Иосиф смотрел на нее одним полуоткрытым глазом. Такое с ним бывало: спал, как циклоп, и убеждал, что такого не может быть, что ей померещилось. И действительно в сумраке рассвета она не успела понять, спал он или бодрствовал и наблюдал за ней; он повернулся на другой бок.
Иосиф проводил Рютина к машине, похлопал ласково по плечу. Тот был в темном легком френче с высоким воротником, в сапогах. Она стояла на веранде, и на прощанье Мартемьян Никитич помахал ей рукой. И вместо залитого солнцем заднего двора, обсаженного высоким можжевельником, она увидела серую безлюдную платформу среди, словно присыпанных золой, бескрайних полей.
– Мама, мам, мама! – Светлана, соскучившаяся по ней за два месяца отсутствия и не отходившая от нее, тянула за подол. – Мама, мам!
Берия все-таки не появился, и она поняла – это означает, что прибудет после ее отъезда в Москву. Ни о ночном разговоре, ни о Рютине не поминали, будто их и не было. Она чувствовала, что Иосифа тяготит ее присутствие, что ждет, когда же уедет, наконец.
Незадолго до ее отъезда ужинали с Молотовыми и Егоровыми. Полина, как всегда – строго-элегантна, Егорова, как всегда – обнажена донельзя и кокетлива. Ее роскошные загорелые плечи казались еще одним пряным блюдом за обильным столом. И это чувствовала не она одна: Молотов отводил глаза, Иосиф же, наоборот, то и дело бросал взгляды гурмана.
Надежда мало ела, ощущая спазмы в горле и желудке.
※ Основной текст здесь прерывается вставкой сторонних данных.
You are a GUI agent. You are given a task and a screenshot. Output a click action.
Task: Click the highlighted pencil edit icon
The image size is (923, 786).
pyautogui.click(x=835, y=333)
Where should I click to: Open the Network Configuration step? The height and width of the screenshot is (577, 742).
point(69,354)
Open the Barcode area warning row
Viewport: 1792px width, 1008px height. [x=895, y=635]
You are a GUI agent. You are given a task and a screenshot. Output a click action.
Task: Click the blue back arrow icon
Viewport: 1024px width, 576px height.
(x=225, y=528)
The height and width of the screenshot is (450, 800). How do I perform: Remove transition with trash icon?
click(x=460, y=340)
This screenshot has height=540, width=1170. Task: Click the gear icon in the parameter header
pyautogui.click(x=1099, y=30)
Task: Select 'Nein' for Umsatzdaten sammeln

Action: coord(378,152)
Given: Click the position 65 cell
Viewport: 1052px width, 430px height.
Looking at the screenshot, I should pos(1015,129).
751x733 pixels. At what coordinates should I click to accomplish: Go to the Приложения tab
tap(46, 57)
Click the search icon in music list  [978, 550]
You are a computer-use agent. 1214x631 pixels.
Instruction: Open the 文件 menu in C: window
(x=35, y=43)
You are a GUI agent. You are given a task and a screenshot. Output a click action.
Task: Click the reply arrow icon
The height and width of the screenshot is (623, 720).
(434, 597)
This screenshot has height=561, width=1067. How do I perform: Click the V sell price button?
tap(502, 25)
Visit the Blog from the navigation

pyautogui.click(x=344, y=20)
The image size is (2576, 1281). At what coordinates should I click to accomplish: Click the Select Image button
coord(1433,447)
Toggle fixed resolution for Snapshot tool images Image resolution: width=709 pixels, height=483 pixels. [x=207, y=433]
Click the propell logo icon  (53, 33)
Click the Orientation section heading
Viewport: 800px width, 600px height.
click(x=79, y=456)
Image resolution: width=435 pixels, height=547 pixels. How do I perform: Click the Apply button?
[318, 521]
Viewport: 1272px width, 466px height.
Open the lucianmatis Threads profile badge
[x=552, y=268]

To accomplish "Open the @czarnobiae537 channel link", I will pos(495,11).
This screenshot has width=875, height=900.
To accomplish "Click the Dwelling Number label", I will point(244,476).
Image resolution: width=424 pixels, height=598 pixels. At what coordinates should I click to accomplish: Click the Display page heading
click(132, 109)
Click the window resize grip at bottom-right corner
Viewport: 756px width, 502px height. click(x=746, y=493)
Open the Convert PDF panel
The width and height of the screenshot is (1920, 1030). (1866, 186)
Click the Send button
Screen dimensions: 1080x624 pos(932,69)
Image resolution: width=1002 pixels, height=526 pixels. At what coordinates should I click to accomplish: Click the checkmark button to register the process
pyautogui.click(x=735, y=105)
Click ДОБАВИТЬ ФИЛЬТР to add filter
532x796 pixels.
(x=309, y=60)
Тому была еще одна причина.
Днем она не сдержалась, резко обошлась с детьми и теперь ее мучили смешанные чувства. Вспоминая инцидент, она то ощущала прилив гнева, то раскаяние.
На десерт детям подали малину со взбитыми сливками. Вася стал бить ложкой по сливкам, стараясь попасть в лицо Томику. Светлане понравилась эта забава, и она тоже принялась разбрызгивать сливки.
Надежда строго приказала прекратить баловство, но дети вошли в раж. Белые хлопья теперь летели во все стороны. Мяка вытирала лицо и пыталась поймать руку хохочущей Свтеланы, а она, схватив Васю за руку, резко выдернула его из-за стола так, что упал стул, и поволокла прочь из столовой. Швырнула его в комнату: "До вечера ни моря, ни прогулок! Барчук! Паршивец! Другие дети пухнут с голода!" Вася бил ногами в дверь, кричал: "Выпусти немедленно!", но она ушла в столовую, вынула Светлану из стульчика, с силой вытерла ей лицо салфеткой и отнесла в кроватку. Светлана как села, так и застыла, потрясенная тем, что изумительная игра закончилась так неожиданно. Но вскоре опомнилась и принялась реветь, прижав кулачки к глазам. На детской половине стоял стон. Трясущимися руками она собрала со стола и ушла , чтобы не слышать воплей и не видеть Мякиных поджатых губ.
В столовой говорили о политике.
–... не сомневаюсь, что вскроется прямая связь кондратьевцев и меньшевиков с правыми. Кондратьева, Громана и пару-другую мерзавцев вроде Чаянова нужно изолировать. И вообще желательно провести проверочно-мордобойную работу в Наркомземе и Наркомфине. Провели же в Надиной академии. Результаты налицо.
– Но сначала должен быть суд, – мягко сказал Вячеслав Михайлович. Господам обвиняемым придется признать свои ошибки и...
– ... порядочно оплевать себя политически... – добавил Иосиф.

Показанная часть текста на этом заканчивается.